I could see each and every passenger in each and every car, and each person in every bed in every house of the suburban developments rushing by. All the little lives, as pointless as my own.
Finally, we were closing in on the friendly interior of my home, lit up by the heartbreaking kitchen light that Jena had left on. Momo plowed on in there
and then shoved me over into regular space. I was home. Me and a metal case with a million dollars in it. I would have given every bit of that money to roll the clock back a few hours. I’d been a fool to yell at Jena. I started crying.
“You are weary,” said Momo, a crooked cross section of her head peering into my living-dining room.
“Just go away. Don’t ask me for anything more.”
Momo left and I got in the shower and stayed there till the crying stopped. And then put the case with the million. next to the bed and lay down. I was feeling calmer. I’d say it was all my fault. That I’d driven Jena away. Tomorrow I could fix things. I’d get her back. And then I’d get even with Spazz. I fell asleep.
5
A Dream Of Flatland
In the night I had a memorable dream. I was flying beside a huge vertical plane with something like a painting on it. The flat round image showed a full-size cross section of planet—glowing red in the center, and with mountains and shallow seas on its rind. I flew towards the disk’s top border, driven by an urgent feeling that there was something I had to do.

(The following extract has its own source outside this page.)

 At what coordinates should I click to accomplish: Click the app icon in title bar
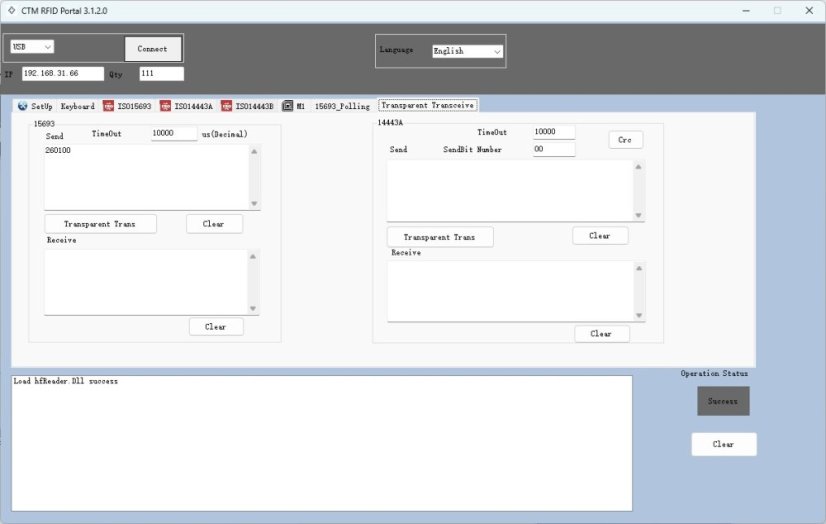pos(11,10)
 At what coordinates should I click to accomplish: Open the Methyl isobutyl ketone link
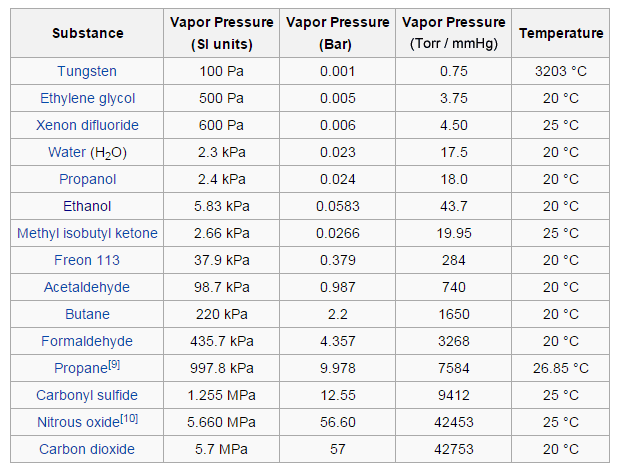click(x=87, y=233)
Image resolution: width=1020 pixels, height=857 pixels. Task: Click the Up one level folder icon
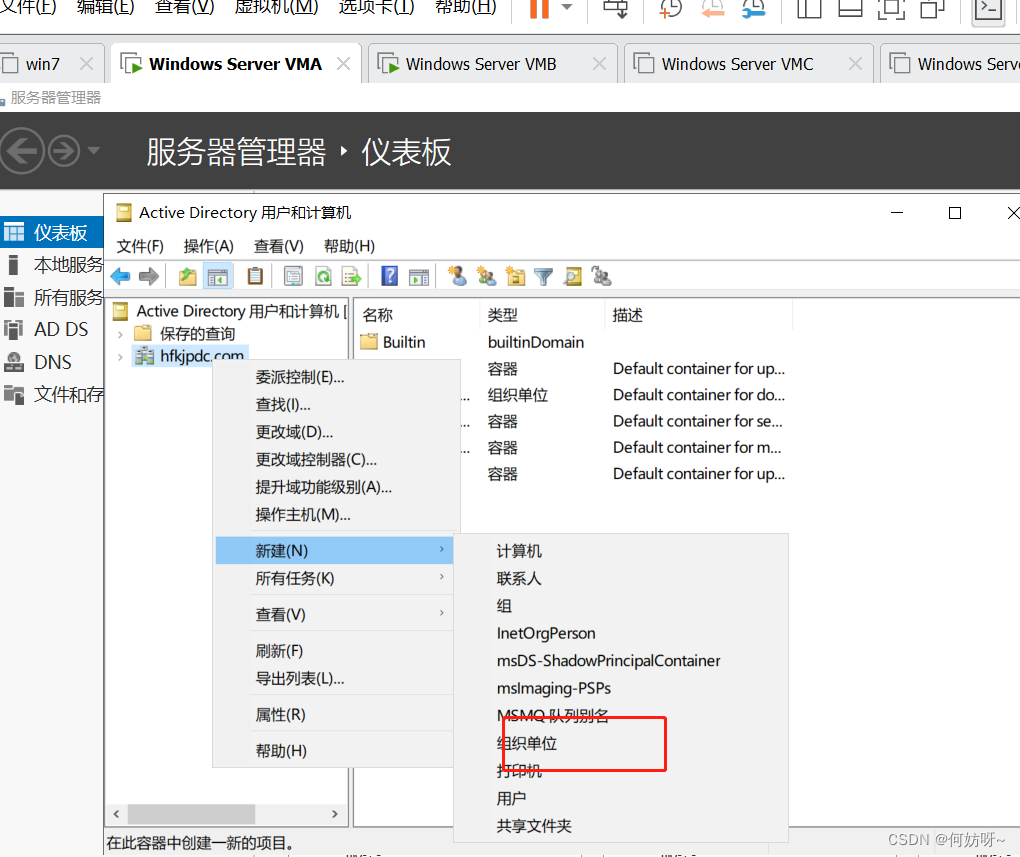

I stopped just short of the plane, which was more like a soap film than a canvas. Looking over at the rim of the disk, I saw movements. It wasn’t a painting, it was a world of life. A Flatland. It had the East/West and up/down directions, but it was missing what we’d call North/South.
The top rim of the disk was a strip of land with two-dimensional building piled on it, making up a town Somehow thought of as my hometown of Matthewsboro, Colorado. It was like a cross section of Matthewsboro, a jumble of stuff set upon the line of a flat planet’s gently curved rim. The town wasn’t flat like an aerial view, it was flat like a vertical slice of a city. A cartoon skyline, with the insides of the buildings open to my views. It had dirt below, sky above, a row of buildings with little pieces of street between them and flat people everywhere.
The people of Flat Matthewsboro were nearly as tall as me. Each had two arms, two legs, and a head; they were like silhouettes, like animated Egyptian hieroglyphs. Their heads had an eye on either side and the slit of a mouth on top. The eyes were flat gleaming triangles, and the fronts of their eyes bulged. Their flat skins wrapped around their edges like rinds on slices of salami. Their clothes were stringy wrappers outside their skins, like threads of icing on the rims of gingerbread men and women.